Every line from the one containing "Open the 自定义 type dropdown for 业务类别" through the last line below should be reproduced exactly; please include nothing else.
(Information)
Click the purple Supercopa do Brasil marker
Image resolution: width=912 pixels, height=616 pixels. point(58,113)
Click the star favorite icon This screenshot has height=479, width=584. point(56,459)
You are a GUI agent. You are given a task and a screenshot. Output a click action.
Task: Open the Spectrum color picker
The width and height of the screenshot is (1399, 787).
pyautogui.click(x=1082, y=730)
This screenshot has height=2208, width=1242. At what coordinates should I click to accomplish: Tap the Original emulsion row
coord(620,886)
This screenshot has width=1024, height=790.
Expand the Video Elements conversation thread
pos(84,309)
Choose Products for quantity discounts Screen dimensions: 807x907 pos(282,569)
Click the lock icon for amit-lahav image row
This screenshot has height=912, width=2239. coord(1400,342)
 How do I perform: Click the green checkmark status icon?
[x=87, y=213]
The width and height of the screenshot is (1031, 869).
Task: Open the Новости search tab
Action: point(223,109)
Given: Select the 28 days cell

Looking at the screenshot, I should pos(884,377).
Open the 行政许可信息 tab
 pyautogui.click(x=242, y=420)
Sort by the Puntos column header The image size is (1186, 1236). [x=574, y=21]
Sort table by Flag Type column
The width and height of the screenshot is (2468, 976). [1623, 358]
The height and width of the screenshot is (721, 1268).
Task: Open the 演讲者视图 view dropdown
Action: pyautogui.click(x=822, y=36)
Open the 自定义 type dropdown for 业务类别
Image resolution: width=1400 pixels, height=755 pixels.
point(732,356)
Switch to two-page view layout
(End Information)
Answer to the problem —
Open the 自定义 type dropdown for 业务类别
Image resolution: width=1400 pixels, height=755 pixels.
point(732,356)
Switch to two-page view layout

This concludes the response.